Selected text:
+-------+

Alexander Shulgin, the eccentric American scientist whose study of psychoactive chemicals inspired psychiatric research and gave wings to two generations of electronic-music apostles across the globe, died on Monday after a prolonged battle with illness. He was 88.
Shulgin, known as Sasha to his friends and as the Godfather of Ecstasy to just about everyone else, had a career that spanned more than half a century — he received his Ph.D. in biochemistry from the University of California, Berkeley, in 1954 — but gained most attention for his groundbreaking work on the chemical compound MDMA, popularly known as ecstasy.
The substance had first been synthesized and then forgotten by German scientists shortly after World War II, only to be rediscovered by Shulgin in 1976. Recognizing its powerful ability to lower inhibition and increase feelings of empathy — and thus its potential as a treatment for anxiety and other psychiatric disorders — he went to work perfecting it, and then championing its benefits.

+-------+

Records:

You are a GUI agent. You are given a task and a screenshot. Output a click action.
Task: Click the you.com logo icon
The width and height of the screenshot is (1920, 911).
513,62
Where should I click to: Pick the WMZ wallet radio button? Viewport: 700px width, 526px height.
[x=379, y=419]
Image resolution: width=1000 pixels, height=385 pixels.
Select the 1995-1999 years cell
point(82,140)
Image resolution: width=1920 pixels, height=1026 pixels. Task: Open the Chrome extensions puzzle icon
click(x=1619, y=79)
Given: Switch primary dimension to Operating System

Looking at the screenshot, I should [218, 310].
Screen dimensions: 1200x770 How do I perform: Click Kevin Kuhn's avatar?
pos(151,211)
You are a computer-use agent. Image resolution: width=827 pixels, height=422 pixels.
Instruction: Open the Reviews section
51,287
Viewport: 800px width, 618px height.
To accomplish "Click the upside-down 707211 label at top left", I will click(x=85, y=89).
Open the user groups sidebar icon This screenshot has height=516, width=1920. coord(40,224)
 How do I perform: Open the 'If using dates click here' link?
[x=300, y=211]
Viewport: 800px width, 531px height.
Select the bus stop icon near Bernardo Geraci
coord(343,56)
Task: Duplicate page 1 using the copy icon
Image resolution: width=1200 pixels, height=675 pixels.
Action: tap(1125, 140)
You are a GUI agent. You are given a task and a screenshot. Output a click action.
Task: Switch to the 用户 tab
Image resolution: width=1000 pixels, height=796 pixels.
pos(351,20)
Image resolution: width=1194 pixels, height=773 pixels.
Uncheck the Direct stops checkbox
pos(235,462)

+-------+

Problems and tasks:
• a. Using the Alexander Shulgin obituary, decide whether each statement agrees with it. Answer yes or no, and quote the words that decide it.
(i) Shulgin earned his Ph.D. in biochemistry at the University of California, Berkeley, in 1954.
(ii) Shulgin died suddenly, without any earlier illness.
(iii) Shulgin rediscovered MDMA in 1976.
• b. Answer these questions from the Shulgin obituary:
(i) How old was Shulgin when he died?
(ii) What name did his friends call him?
(iii) What is the popular name of the compound MDMA?
• c. Continue the obituary of Alexander Shulgin from its last sentence.

Answers by item number:
• a.
(i) Yes: "he received his Ph.D. in biochemistry from the University of California, Berkeley, in 1954"
(ii) No: "died on Monday after a prolonged battle with illness"
(iii) Yes: "only to be rediscovered by Shulgin in 1976"

• b.
(i) 88
(ii) Sasha
(iii) Ecstasy

• c.
The adverse effects of MDMA quickly ruled it out as a therapeutic tool, however, and instead the drug forged an intimate connection with dance music and modern rave culture. This reporter first learned about Shulgin while researching a 2013 story on MDMA and American electronic dance music. At that time, the drug was the subject of intense media scrutiny. Two college students had died at, or shortly after, the Electric Zoo music festival in New York City; the killer, several media outlets insisted, was a strange new drug called Molly (as MDMA came to be colloquially called in the U.S.).
For Shulgin, though, the chemical — and the 200 others he explored and synthesized in his backyard laboratory — was benign, even as three decades’ worth of critics insisted otherwise, and despite the drug’s linkage to scores of deaths around the world.
According to the psychedelic-research website Erowid, which broke the news of his death, Shulgin’s health had been on the decline since 2010, when he suffered a stroke.